Percy Moleke, CEO: Gauteng City Region Academy, says, “The Gauteng City Region Academy is proud to partner with WeThinkCode_ and Ekurhuleni West College for the delivery of this exciting pilot programme. The programme will see close collaboration between Gauteng City Region Academy, a Post Education and Training institution and a civil society organisation in the form of an NPO. The programme aims to take “best in breed” course content and curriculum delivery to youth in the province. The purpose of the pilot is to test the programme’s scalability. If it’s successful, the partners will have a model which could significantly improve the reach of this wonderful ICT programme.

We look forward to future phases of this programme and replicating the model in other sectors.

The pilot programme garnered support from both local and global foundations. “The core of why we exist as a foundation is to collaborate with other funders and the government to crowd in significant investments in educational models that influence systemic change in our educational system, so no young person is left behind or denied quality education in South Africa,” says Zanele Twala, CEO: Standard Bank Tutuwa Community Foundation.

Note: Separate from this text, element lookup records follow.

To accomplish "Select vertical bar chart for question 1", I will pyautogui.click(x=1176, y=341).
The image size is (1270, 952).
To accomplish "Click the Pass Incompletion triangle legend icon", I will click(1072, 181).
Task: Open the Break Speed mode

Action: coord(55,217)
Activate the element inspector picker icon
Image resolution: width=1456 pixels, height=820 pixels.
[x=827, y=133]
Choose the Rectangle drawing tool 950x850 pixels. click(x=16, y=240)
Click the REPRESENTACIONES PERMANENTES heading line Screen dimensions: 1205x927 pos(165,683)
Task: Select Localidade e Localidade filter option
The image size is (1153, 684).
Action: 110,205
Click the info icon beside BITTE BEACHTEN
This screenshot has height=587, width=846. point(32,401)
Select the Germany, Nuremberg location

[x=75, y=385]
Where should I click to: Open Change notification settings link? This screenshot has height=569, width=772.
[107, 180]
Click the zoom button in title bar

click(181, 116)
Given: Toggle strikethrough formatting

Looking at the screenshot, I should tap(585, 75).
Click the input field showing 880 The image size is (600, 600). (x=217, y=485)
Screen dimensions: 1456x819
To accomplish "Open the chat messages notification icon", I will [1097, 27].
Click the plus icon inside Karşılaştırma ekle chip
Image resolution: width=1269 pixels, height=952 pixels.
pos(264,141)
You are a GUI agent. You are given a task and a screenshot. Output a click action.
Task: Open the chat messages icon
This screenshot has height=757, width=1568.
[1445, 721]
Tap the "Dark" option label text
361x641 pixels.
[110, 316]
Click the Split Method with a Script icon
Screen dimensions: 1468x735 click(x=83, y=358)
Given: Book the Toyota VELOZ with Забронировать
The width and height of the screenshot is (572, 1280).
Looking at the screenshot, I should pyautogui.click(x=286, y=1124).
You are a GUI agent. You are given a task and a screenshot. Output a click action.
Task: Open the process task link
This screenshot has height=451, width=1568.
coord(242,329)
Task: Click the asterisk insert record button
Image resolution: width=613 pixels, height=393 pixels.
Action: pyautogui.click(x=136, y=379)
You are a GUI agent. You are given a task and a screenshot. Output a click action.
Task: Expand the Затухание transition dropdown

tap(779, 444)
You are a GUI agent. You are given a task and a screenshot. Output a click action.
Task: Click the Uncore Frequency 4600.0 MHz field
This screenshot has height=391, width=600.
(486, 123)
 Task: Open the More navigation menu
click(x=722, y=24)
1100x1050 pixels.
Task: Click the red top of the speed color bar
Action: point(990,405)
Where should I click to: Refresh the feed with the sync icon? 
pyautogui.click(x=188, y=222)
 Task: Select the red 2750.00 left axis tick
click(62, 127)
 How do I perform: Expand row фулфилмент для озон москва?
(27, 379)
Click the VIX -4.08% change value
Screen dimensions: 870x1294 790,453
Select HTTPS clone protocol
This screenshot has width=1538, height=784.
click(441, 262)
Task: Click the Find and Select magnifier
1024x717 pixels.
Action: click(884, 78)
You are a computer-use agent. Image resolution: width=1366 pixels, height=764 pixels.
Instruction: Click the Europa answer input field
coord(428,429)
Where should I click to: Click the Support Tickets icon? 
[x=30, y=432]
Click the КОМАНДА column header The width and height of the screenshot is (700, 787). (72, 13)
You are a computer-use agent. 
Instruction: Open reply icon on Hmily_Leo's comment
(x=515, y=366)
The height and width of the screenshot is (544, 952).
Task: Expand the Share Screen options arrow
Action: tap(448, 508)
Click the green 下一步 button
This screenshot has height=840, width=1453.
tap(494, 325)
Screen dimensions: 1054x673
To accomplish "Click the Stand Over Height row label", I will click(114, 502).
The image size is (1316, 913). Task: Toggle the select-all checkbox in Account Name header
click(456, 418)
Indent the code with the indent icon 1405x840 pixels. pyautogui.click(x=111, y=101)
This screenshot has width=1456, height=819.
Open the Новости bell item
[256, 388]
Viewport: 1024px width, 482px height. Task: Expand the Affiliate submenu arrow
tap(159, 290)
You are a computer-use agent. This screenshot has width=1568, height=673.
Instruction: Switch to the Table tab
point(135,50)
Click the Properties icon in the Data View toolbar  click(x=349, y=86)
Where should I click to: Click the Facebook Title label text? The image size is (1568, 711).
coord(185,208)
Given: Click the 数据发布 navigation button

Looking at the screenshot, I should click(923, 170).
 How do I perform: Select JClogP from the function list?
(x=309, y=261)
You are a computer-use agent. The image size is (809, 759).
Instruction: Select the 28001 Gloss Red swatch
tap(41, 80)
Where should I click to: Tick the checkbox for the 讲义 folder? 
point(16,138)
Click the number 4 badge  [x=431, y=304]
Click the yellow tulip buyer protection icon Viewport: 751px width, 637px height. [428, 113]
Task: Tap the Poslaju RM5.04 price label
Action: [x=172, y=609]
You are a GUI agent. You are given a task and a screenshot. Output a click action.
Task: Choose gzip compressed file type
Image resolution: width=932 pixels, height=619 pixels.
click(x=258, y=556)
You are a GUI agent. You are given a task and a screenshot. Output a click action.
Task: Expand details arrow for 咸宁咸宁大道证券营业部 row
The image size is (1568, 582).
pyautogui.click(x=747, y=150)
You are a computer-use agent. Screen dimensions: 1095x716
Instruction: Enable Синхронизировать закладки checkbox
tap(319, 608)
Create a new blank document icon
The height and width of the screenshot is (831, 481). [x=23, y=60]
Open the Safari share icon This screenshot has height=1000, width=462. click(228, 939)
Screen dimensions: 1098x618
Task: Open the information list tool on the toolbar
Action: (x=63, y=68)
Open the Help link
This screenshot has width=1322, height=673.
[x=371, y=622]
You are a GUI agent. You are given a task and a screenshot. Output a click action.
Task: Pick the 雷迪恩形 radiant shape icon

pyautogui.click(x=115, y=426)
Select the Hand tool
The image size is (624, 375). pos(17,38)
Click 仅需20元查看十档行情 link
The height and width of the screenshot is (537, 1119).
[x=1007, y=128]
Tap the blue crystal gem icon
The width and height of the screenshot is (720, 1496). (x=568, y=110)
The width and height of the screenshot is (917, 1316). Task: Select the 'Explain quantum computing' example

Ona Meyer, Program Manager: Jobs & Livelihoods: Michael & Susan Dell Foundation, says, “Overall, the pilot aligns with the goals of the foundation’s jobs and livelihoods portfolio, which aims to provide new career and job opportunities for over 250,000 young adults from communities in need, globally each year. The partnership between WeThinkCode_ and EWC is a case study of a new partnership model that will allow youth enrolled in TVETs to access a high-quality, industry-relevant curriculum and pathway support into jobs in the ICT sector in South Africa. Partnerships like these have the potential to stretch across multiple TVET campuses and incorporate a variety of high-quality private training providers to improve employment outcomes for many young South Africans.”

The long-lasting effects anticipated out of the collaboration go past any individual contribution. Gwatirisa says that beyond the envisaged skills pipeline outcome, the exercise provides an opportunity to collect and analyse data which can be used to innovate around policies aimed at creating a robust IT education framework.